POLICORO – Un sodalizio criminale dedito al traffico di sostanze stupefacenti e alle estorsioni è stato sgominato questa mattina all’alba con un blitz coordinato dalla Dda di Potenza che ha portato la polizia ad eseguire 24 misure cautelari emesse dal gip del tribunale del capoluogo di regione.

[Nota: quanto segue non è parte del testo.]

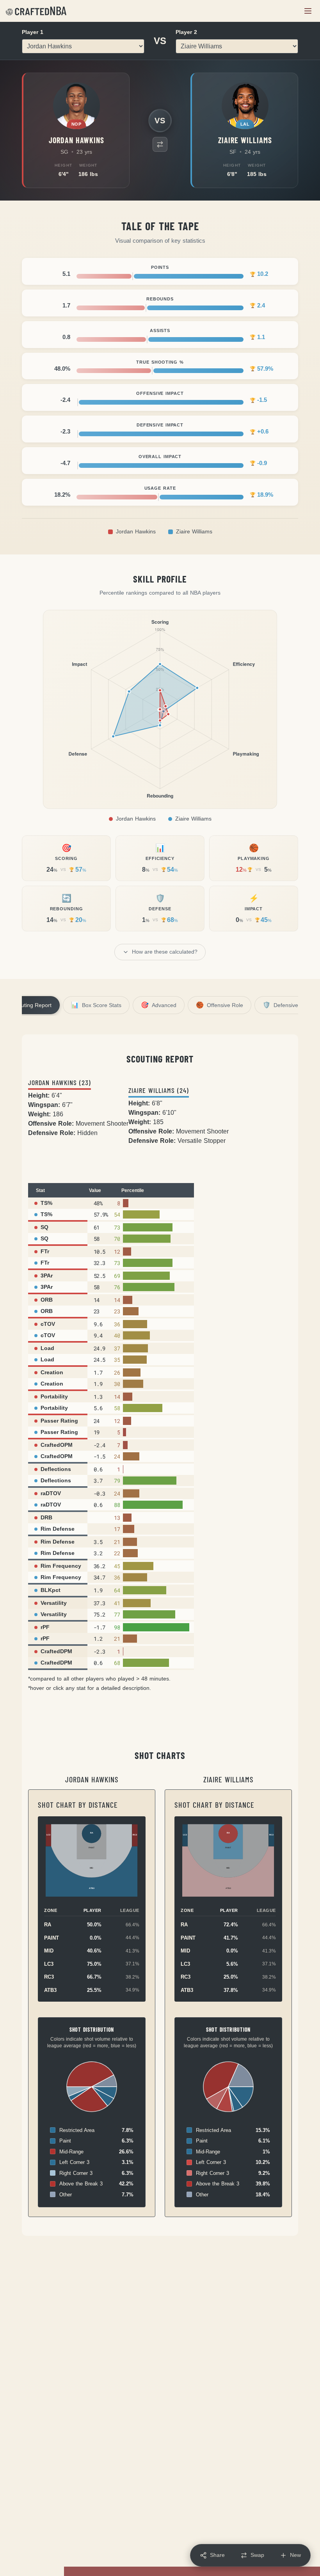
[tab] (96, 1005)
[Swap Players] (160, 144)
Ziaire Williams (194, 532)
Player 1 (32, 32)
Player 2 (186, 32)
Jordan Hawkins (136, 532)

Al centro delle indagini un presunto clan di stampo mafioso capeggiato dai fratelli Vincenzo e Antonio Mitidieri (quest’ultimo deceduto per cause naturali) che avrebbe gestito una imponente piazza di spaccio di cocaina, eroina, hashish e marijuana con un “portfolio clienti” di circa 100 unità. Tra i canali di rifornimento del gruppo, secondo quanto emerso dalle indagini, c’era anche Antonio Grieco, ucciso nel maggio del 2019 nei boschi alla periferia di Montescaglioso proprio nell’ambito di dissidi legati al business illecito degli stupefacenti. Dalle indagini sono però emersi collegamenti anche con il clan Scarcia di Policoro, con il ricostituendo clan D’Elia di Montescaglioso e il clan Martorano-Stefanutti di Potenza. Nel corso delle perquisizioni, sono state sequestrate diverse armi e sono emersi collegamenti anche con cosche della ‘ndrangheta calabrese e sodalizi mafiosi pugliesi.